LITTLE ROCK, Ark.
— There are only six elementary schools in the city of Little Rock, Arkansas, and one is closed because of mold.
But that doesn’t mean that no one is trying to get kids to stay home.
“We are very proud of the work we are doing,” said Kameron Wysocki, the assistant principal for K-5 at Douglas High School.
“We are proud of our staff and our students.”
Wysocksi said she is trying her best to get students home from school.
“You have a lot of people who are really working to make sure our students are able to stay here,” she said.
“And we are going to have to do our best to do that.”
For most of the school year, Douglas High is closed to students, teachers and staff because of the mold.
When the school reopened last week, the mold problem was solved.
Wyslocksi said it’s not that she doesn’t want to keep students home.
“There are a lot more people working than just us and I don’t want it to be too much,” she explained.
A year ago, Wysuns was hired as an assistant principal, and she is now the principal.
“It’s very rewarding to be able to work with so many people who really care about the kids and want them to be safe and healthy,” she added.
Wysocks said the mold has been a problem in the school for years.
The school has a limited number of classrooms, and students and staff have had to be relocated.
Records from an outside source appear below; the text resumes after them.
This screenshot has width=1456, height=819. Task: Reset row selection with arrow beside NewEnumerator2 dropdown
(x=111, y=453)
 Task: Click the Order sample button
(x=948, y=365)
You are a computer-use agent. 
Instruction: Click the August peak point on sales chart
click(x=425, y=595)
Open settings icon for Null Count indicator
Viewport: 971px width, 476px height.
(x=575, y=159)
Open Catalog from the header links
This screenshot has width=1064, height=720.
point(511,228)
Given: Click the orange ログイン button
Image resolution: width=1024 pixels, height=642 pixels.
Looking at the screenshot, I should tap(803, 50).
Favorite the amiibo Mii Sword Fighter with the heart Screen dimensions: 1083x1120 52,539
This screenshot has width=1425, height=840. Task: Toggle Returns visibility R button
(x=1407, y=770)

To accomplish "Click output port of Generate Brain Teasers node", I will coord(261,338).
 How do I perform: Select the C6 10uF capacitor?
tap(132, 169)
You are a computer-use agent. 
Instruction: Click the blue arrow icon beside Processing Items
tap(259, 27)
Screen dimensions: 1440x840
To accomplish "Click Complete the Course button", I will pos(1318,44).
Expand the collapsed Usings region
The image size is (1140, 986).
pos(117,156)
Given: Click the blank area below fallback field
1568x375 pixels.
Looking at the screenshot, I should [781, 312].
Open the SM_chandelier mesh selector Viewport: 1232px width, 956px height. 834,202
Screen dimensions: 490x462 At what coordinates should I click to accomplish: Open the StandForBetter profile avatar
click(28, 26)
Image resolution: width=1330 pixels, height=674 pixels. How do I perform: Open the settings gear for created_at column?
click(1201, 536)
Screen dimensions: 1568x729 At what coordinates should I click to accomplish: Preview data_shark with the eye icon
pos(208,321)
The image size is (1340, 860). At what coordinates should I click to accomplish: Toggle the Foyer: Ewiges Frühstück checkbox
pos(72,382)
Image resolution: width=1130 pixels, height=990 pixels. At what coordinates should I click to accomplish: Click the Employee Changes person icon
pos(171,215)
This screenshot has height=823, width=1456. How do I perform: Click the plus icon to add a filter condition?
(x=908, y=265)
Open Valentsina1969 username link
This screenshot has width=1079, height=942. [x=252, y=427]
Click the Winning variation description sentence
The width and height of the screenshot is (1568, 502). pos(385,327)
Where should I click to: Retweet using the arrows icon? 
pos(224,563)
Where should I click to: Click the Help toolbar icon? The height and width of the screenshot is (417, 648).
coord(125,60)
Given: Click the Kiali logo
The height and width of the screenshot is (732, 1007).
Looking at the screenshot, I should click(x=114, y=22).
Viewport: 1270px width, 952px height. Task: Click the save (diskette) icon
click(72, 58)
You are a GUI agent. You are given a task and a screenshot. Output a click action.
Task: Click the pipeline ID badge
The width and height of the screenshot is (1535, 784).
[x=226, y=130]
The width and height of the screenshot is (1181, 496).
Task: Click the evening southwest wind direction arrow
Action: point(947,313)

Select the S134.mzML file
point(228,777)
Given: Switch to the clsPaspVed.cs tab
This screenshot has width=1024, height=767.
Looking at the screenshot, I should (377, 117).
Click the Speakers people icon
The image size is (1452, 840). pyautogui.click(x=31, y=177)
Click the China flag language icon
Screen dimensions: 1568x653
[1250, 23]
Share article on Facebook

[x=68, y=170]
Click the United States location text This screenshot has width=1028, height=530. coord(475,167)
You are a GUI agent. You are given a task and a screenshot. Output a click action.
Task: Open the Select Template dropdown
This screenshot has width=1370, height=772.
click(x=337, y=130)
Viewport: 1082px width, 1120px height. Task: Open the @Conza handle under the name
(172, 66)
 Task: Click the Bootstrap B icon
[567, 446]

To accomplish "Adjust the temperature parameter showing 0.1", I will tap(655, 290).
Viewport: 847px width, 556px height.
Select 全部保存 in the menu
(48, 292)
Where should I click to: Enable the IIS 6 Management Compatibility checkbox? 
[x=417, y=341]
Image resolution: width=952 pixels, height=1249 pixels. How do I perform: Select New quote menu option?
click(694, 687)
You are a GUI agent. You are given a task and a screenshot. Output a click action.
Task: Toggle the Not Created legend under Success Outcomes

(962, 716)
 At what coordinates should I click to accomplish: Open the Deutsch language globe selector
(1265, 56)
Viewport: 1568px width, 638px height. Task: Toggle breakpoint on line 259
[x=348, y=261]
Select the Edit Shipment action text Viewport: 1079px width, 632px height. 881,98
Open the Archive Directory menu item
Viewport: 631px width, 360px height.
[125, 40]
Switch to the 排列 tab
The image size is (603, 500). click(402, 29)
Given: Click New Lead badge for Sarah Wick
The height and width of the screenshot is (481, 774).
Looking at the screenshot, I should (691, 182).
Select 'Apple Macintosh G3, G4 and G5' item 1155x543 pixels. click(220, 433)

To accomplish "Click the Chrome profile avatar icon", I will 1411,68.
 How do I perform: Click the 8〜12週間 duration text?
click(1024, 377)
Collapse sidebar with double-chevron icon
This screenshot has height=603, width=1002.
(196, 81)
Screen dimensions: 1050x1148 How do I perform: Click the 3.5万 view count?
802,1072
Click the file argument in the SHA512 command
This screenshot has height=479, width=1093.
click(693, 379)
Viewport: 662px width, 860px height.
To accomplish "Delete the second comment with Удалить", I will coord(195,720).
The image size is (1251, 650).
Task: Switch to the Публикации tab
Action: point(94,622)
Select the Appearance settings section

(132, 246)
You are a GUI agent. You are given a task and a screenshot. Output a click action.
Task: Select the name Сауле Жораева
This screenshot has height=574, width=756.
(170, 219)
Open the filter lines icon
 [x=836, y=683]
After a mold infestation at the school in March, Wiesocks had to relocate several classrooms because she was unable to find space to accommodate all of the students.
For this spring, the principal has asked the Arkansas Department of Education to help her with building a new classroom.
This past spring, a student, who was staying in another classroom, said he wanted to return to his school to be with his friends.
Wiesocki said that the school was doing all they could to help him.
At least 10 teachers are working on their classrooms and have been taking classes from other teachers.
Wosocks said she’s been able to recruit more teachers, but she has also been working to get additional students out of the building.
I just want them all to be OK and to be here,” Wysockedi said.
One of the things that she has been focusing on is getting students to stay away from the mold in the classrooms.
Last week, Winesocki asked the school to hold a meeting to discuss the mold problems.
She said she was trying to make it as safe as possible for students to come home.
In the past, WYSOCKI has had to use water and a broom to clean up the mold and was often having to put up tarps with the school on the windows to keep it out.
But this year, she said she has had more students coming to school, including a lot who have brought their own school supplies.
They bring in all kinds of supplies, including pencils, paint, markers, paint brush, paint sticks, brushes, markers and markers and paper.
WYSocki has also started distributing bubble wrap to students to keep them out of moldy areas.
“They have to be aware of what they are doing. “
I just can’t tell them what to do or not to do,” she recalled.
“They have to be aware of what they are doing.
They are in the presence of all these adults.”
Wysockis has also begun making sure students are getting extra help to help with the mold, such as extra supplies, cleaning supplies, and school supplies to help them keep their grades up.
Even though she is hoping to have her school reopen in the fall, Winsocki says that the students will have to wait a little while.